XL Health executive vice president Paul Serini tells SHW physicians are responsive to XL Health because of the way the program is put together and XL Health was founded by and is currently run by physicians and other health professionals. "We try to function as an extension of the doctor’s office."

"Chronically ill patients usually should be seen by the doctor weekly or monthly, but often it’s quarterly at best. Between office visits, there are a lot of data that can and should be collected and some of the data should trigger action by the physician between office visits," he says.

"Sending data between visits makes the office visits briefer and more organized and comprehensive," Serini adds. "Often, patients are not organized when they come in. We offer the ability to organize their chronically ill patients for the doctors. We alleviate their administrative and financial burden. Most doctors view what we do as a positive for their patients."

The program succeeds, according to Mr. Serini, because it makes life easier for patients. The demonstration project includes some of the neediest, sickest patients that can be encountered, according to XL Health. Many of them have comorbid conditions and a poor support network. "People need someone who can ask questions because they don’t want to bother the doctor,’" he says. He also says that while the robust drug benefit is important, there are a fair number of patients joining who already have a drug benefit or say that they are joining because of the nurse contact rather than the drug benefit.

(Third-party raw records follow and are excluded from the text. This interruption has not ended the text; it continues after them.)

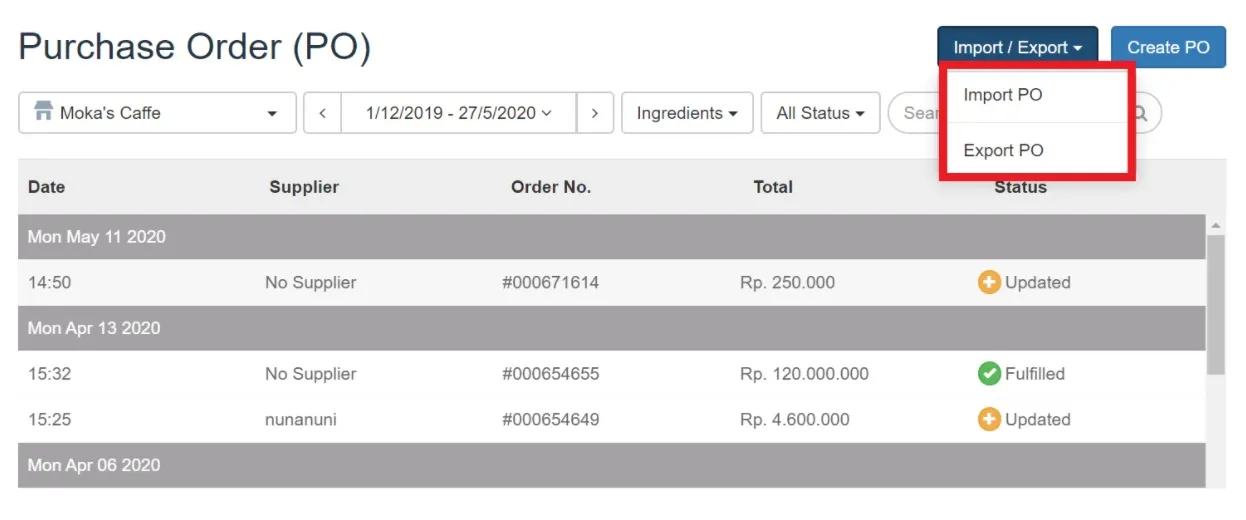This screenshot has width=1246, height=520.
Task: Click scrollbar up arrow of order list
Action: 1216,225

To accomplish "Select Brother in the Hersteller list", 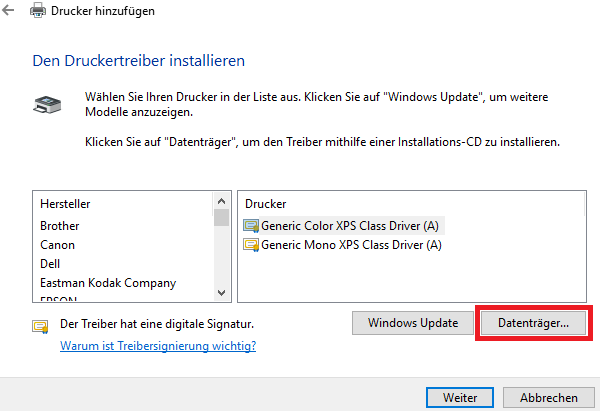I will 60,226.
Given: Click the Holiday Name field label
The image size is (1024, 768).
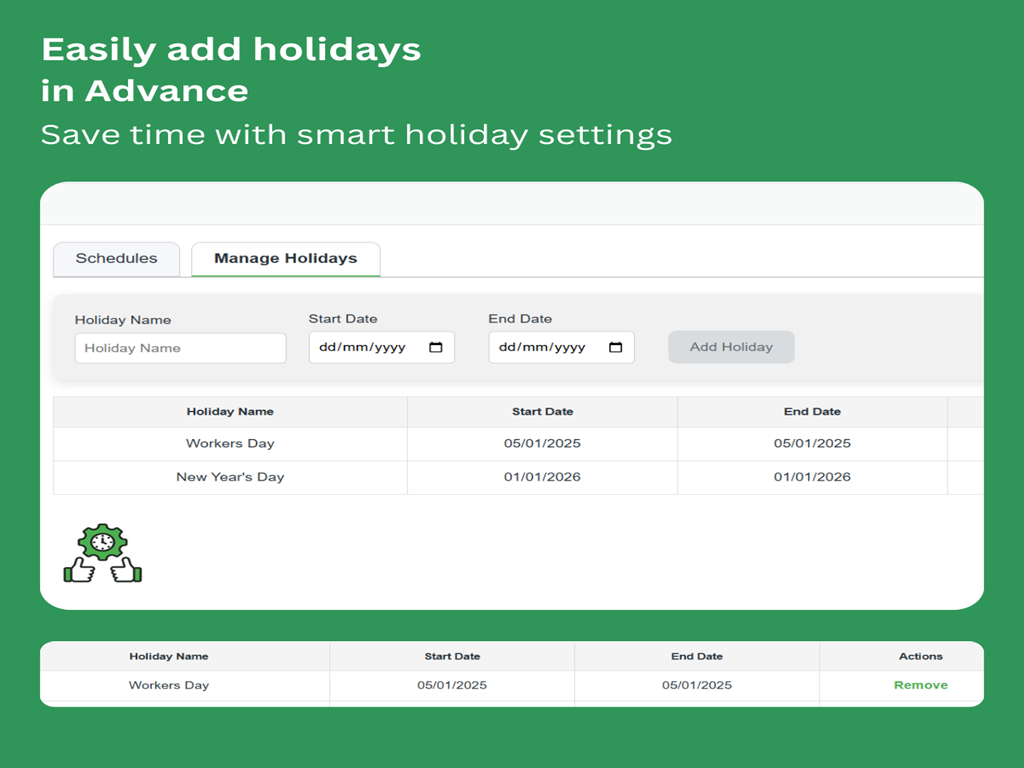Looking at the screenshot, I should pyautogui.click(x=123, y=320).
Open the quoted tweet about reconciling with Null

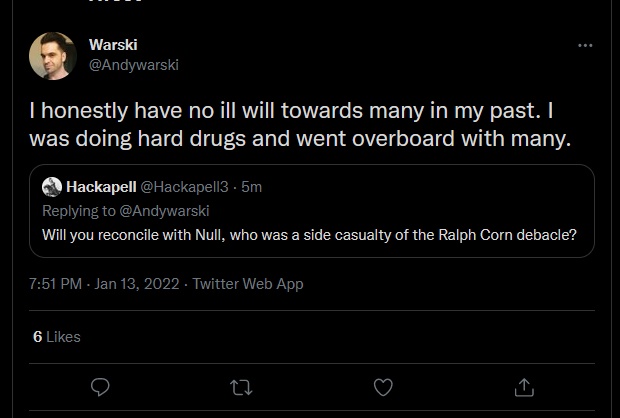pyautogui.click(x=312, y=211)
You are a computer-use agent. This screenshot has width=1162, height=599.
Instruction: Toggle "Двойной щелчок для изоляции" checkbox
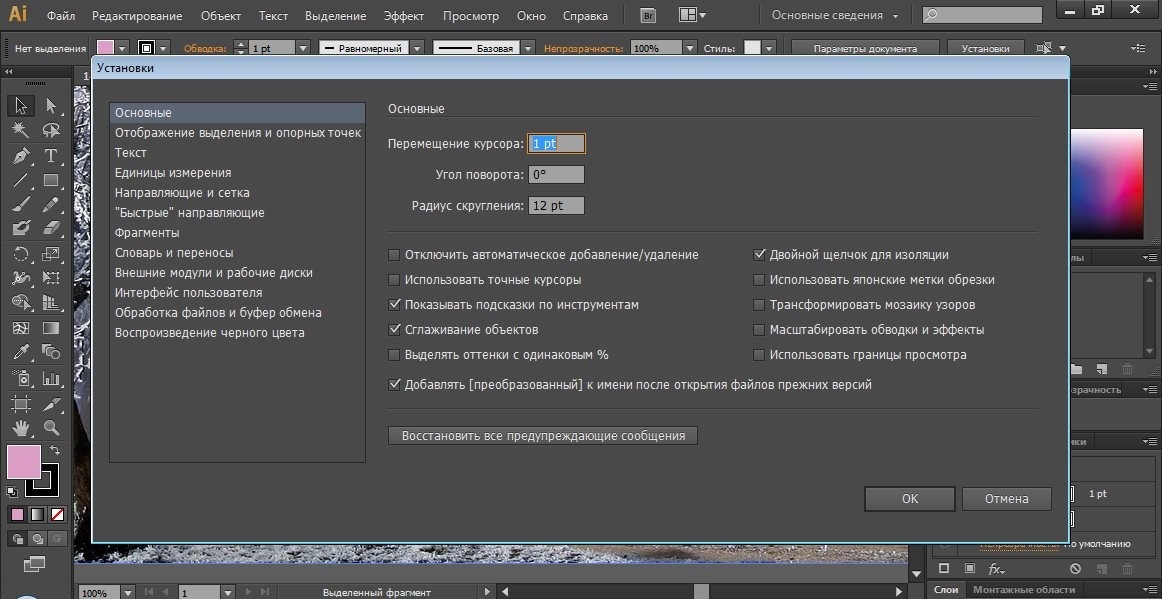(x=760, y=255)
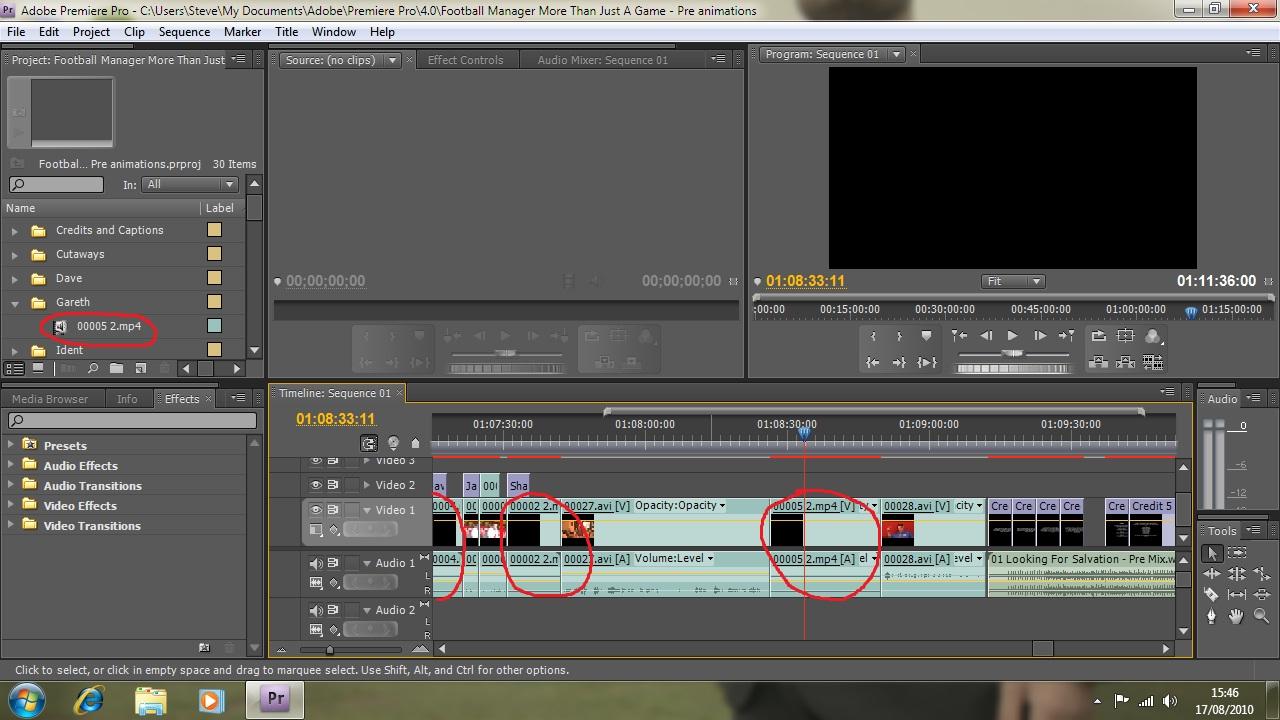Mute the Audio 1 track speaker toggle
The width and height of the screenshot is (1280, 720).
tap(315, 563)
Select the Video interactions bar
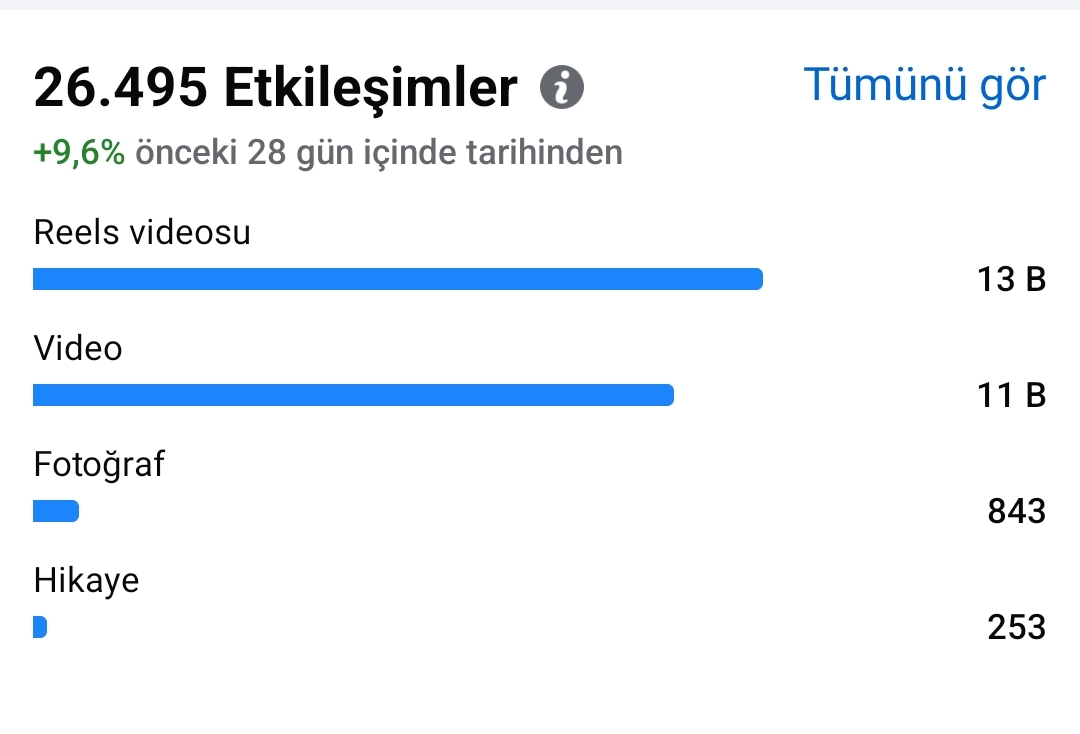 (353, 395)
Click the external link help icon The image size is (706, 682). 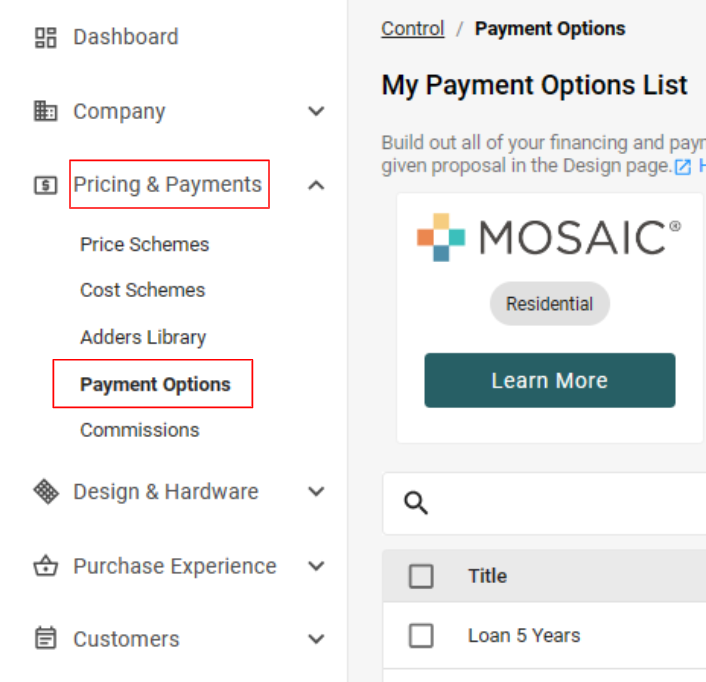click(683, 167)
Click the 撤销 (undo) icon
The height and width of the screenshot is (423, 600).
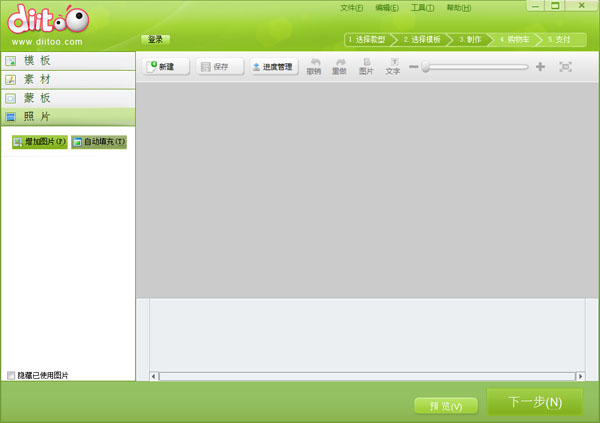pyautogui.click(x=314, y=66)
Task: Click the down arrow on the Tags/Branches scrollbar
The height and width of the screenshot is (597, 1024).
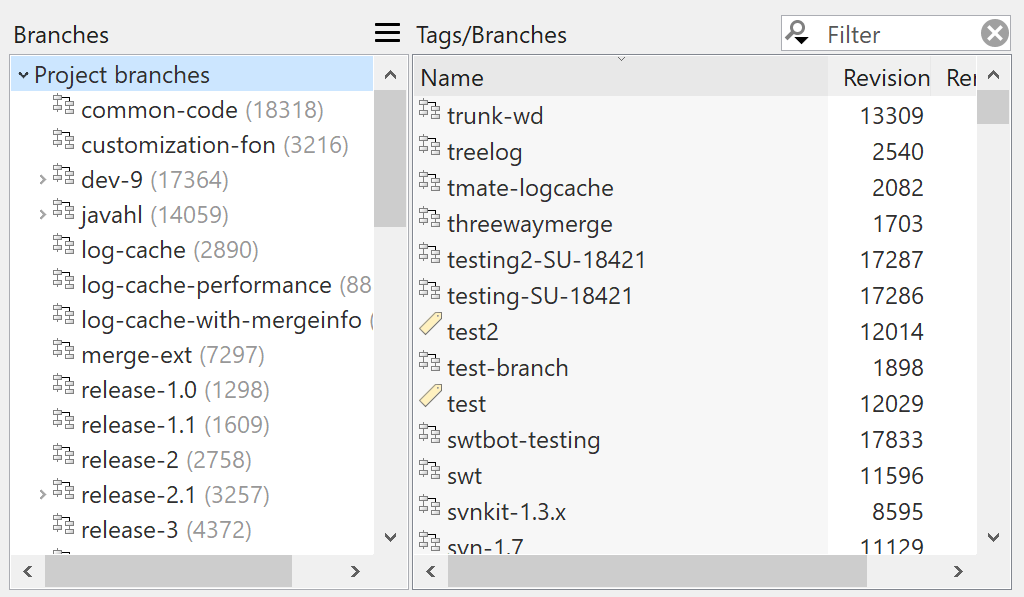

Credibility is a tough issue with consumers, Mr. Serini says. Con-vincing skeptical patients that this is truly a free program is the most difficult challenge. Once patients believe it is real, 70% to 75% of them sign up. He says they have been more successful than they had anticipated in signing up patients.

While it’s early in the three-year demonstration, Mr. Serini says XL Health feels very good about the financial risk the company is assuming. "It’s too early for a claims analysis but preliminary indications make us feel cautiously optimistic that we can save money."